Counties have no authority over those decisions.

“We don’t regulate utilities. We don’t set permitting timelines,” Fletcher said. “But when rates go up or reliability goes down, those calls come to us.”

County officials, he said, are left answering for outcomes they had no role in designing.

Fletcher’s concerns echo issues RMV has previously reported on, including how utility decisions are made and communicated during planned shutoffs.

The hidden tax on rural schools and services

The impacts go further than household bills, Fletcher said.

He pointed to Plateau Valley as a clear example of what is at stake when energy policy decisions ripple through rural tax bases.

“Laramie Energy is the largest property tax contributor in Plateau Valley,” Fletcher said. “If it wasn’t for that tax revenue, that school district probably wouldn’t exist.”

Fletcher said natural gas producers make up well over 80 percent of the Plateau Valley school district’s tax base—a level of dependence that leaves little room for error if drilling activity drops off.

Last spring, Laramie Energy told the county commission that roughly 40 percent of its revenue goes to taxes—a figure Fletcher pointed to as evidence of how thin operating margins already are in Colorado.
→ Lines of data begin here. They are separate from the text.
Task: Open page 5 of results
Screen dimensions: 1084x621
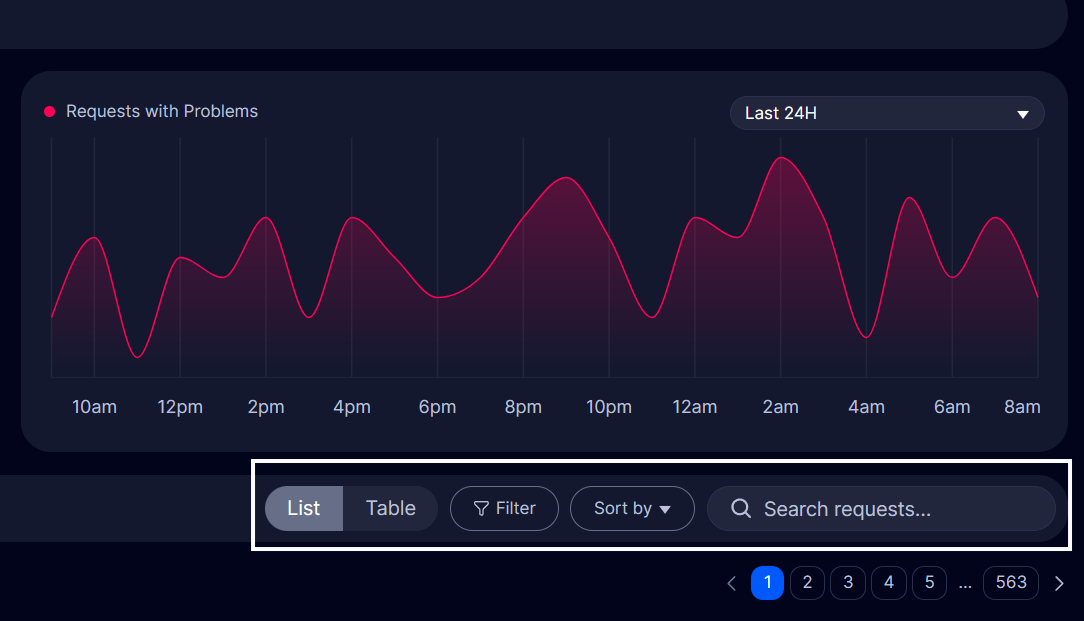Action: [929, 582]
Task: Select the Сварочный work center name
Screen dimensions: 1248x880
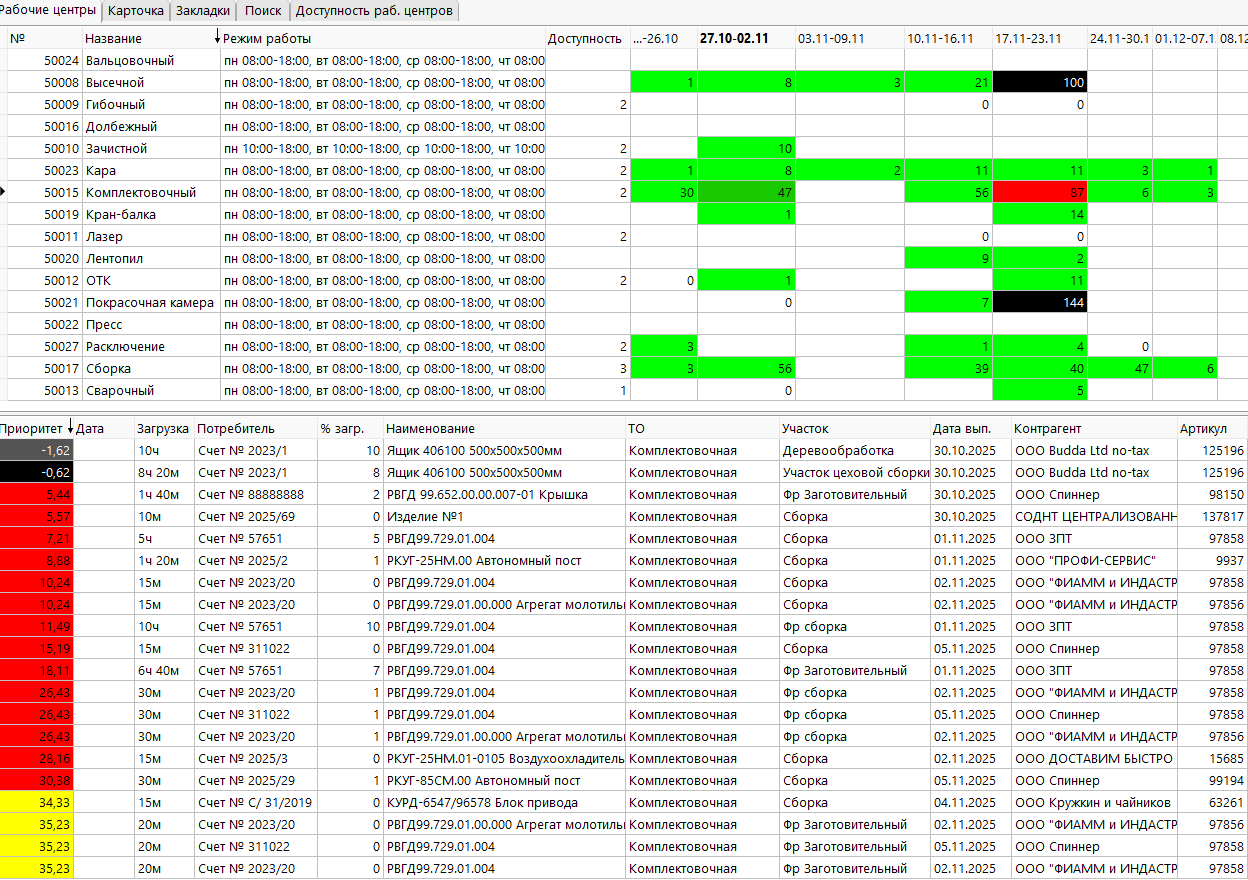Action: [119, 391]
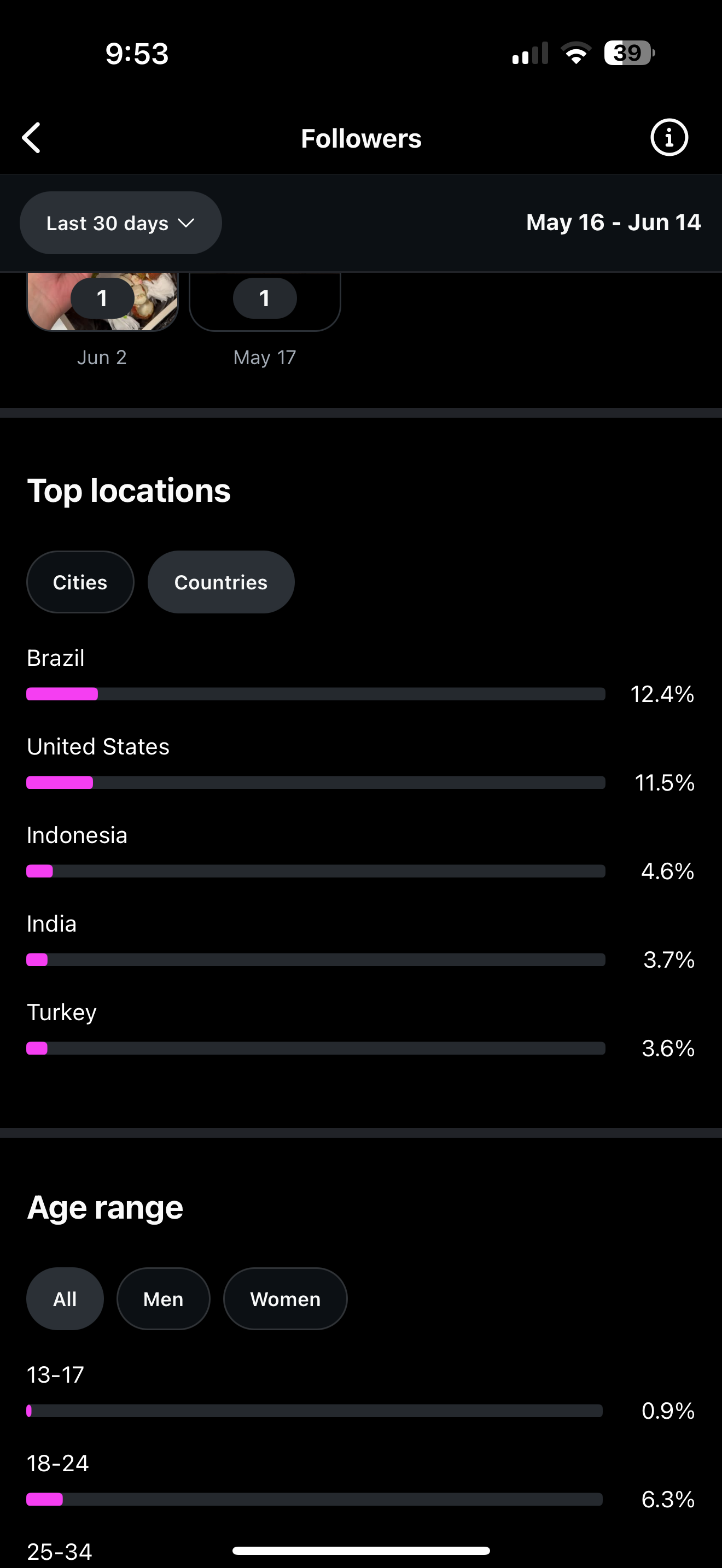The width and height of the screenshot is (722, 1568).
Task: Click the chevron beside Last 30 days
Action: point(185,224)
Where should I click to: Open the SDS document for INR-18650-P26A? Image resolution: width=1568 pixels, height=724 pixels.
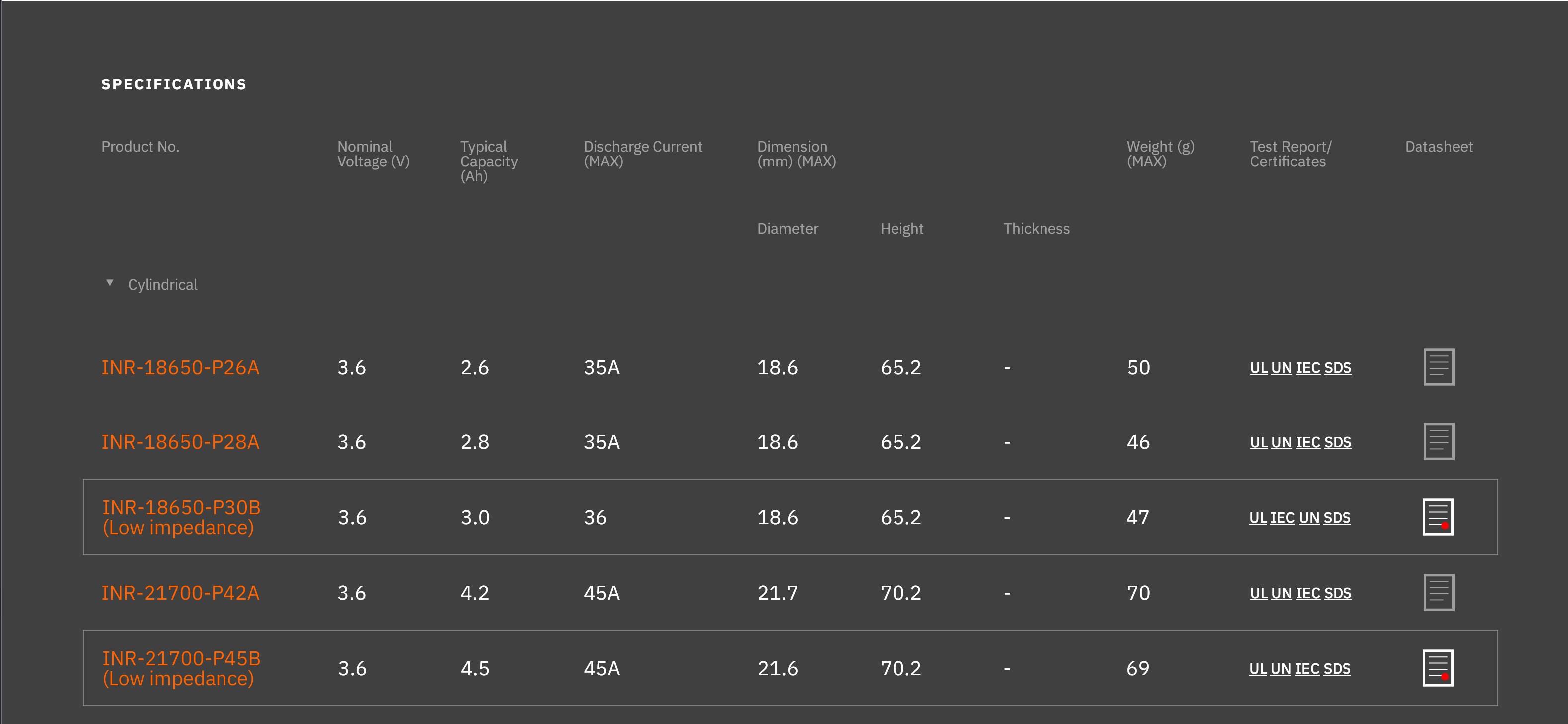tap(1338, 368)
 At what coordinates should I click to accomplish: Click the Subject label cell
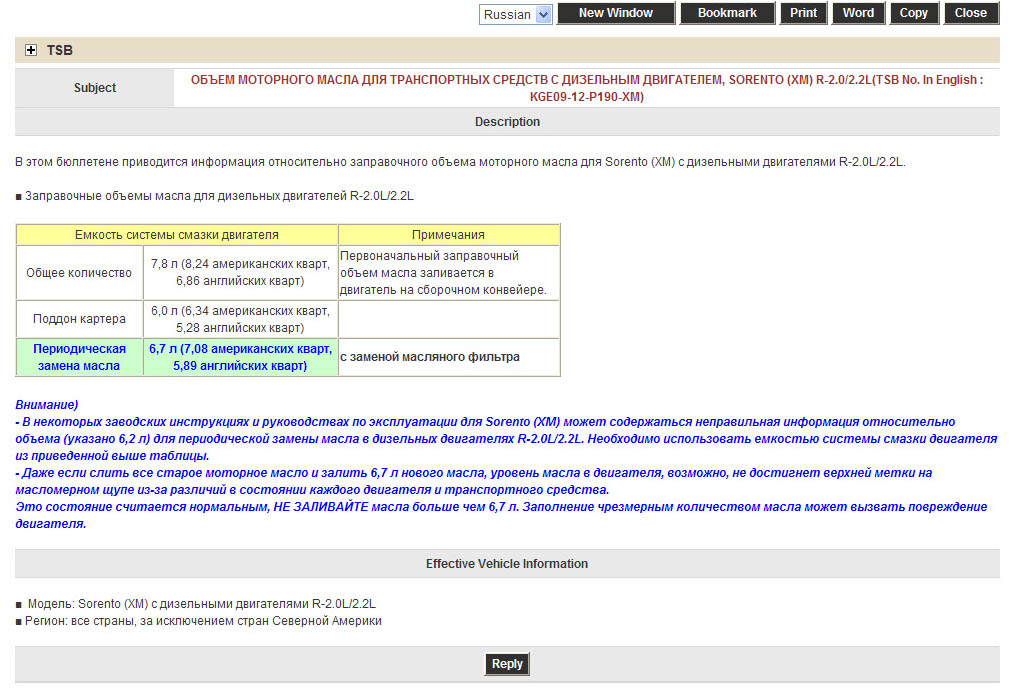pyautogui.click(x=95, y=88)
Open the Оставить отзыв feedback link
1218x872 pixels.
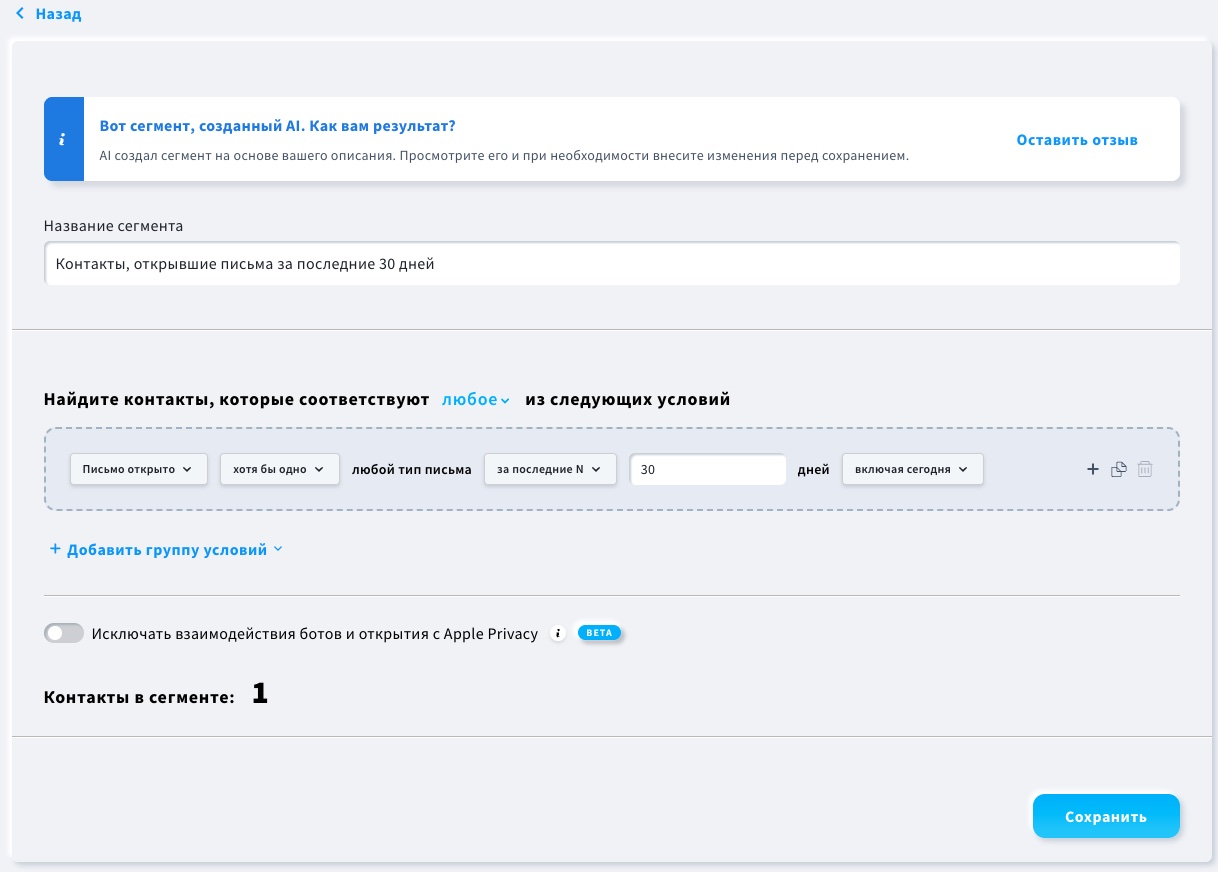[x=1077, y=140]
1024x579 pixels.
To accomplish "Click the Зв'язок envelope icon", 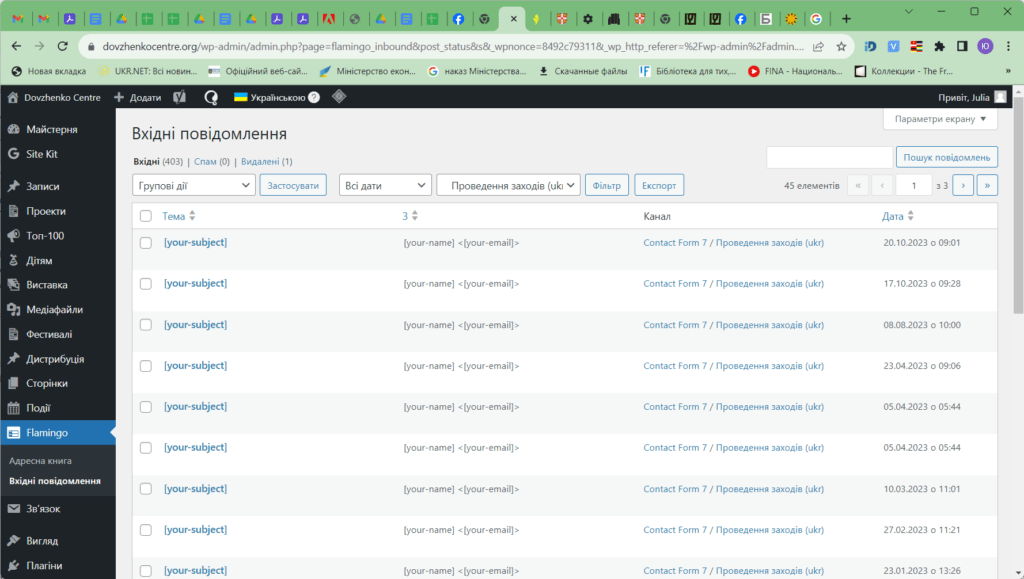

“They’re paying their share now,” he said. “But margins are razor thin, and they don’t know what the long-term future looks like in Colorado.”

Electrification without a grid

Fletcher also questioned whether Colorado’s electric infrastructure is prepared for a rapid shift away from natural gas, especially during extreme weather.

“What we saw last weekend in Denver is exactly the concern,” he said. “People didn’t have a way to heat their homes because they only had one energy source and no backup.”

Similar outages in foothill communities left residents without heat and scrambling for backup power, reinforcing the risks Fletcher says counties are expected to manage without authority.

State planning documents acknowledge increased strain on the grid as heating demand shifts from gas to electricity, especially during cold snaps when demand peaks.

“When it’s 20 below, reliability isn’t theoretical,” Fletcher said.

Residents speak, but don’t feel heard

The response to the op-ed wasn’t a surprise to Fletcher. He said it mirrored conversations he has regularly with constituents.

“They absolutely don’t feel like their voices are being heard, especially in agriculture,” he said. “People are being told they have to convert infrastructure they can’t afford.”

While some public reaction veered into broader political frustration, Fletcher said his focus remains on documenting the issue rather than escalating rhetoric.

“I wanted it on the record,” he said.

Industry reality meets policy ambition

Fletcher said uncertainty is one of the biggest challenges counties face, particularly when regulatory timelines in Colorado far exceed those in neighboring states.

“It’s taking over two years to get a permit for a well in Colorado,” he said. “In Wyoming it’s 60 to 90 days.”

That difference, he said, shapes where companies choose to invest and where jobs end up—draining the tax base counties depend on while leaving local governments to deal with the consequences.

RMV reached out to Laramie Energy Vice President Chris Clark for comment and supporting information referenced by Fletcher. As of publication, no response had been received.

Not opposing transition—questioning the plan

“If we’re going to transition, then what does that look like?” Fletcher asked. Fletcher said the goal has been announced, but the plan hasn’t.

Fletcher said nuclear power may factor into long-term planning, but it’s still roughly a decade away from being usable at scale. Until then, he said, natural gas remains a stabilizing resource the state is moving away from faster than replacements are coming online.

“You don’t throw everything out without a plan,” Fletcher said.

On the record

For Fletcher, sending the letter to Polis was about accountability more than immediate results.

“At the very least, we’ll be on the record for trying to fight for oil and gas and mining in Colorado,” he said. “If we don’t continue to fight, then we lose the battle.”

For Mesa County—and other rural communities watching closely—the question Fletcher raised is now on the table: if counties are expected to deal with the consequences of Colorado’s energy policy, why weren’t they given the authority to shape it?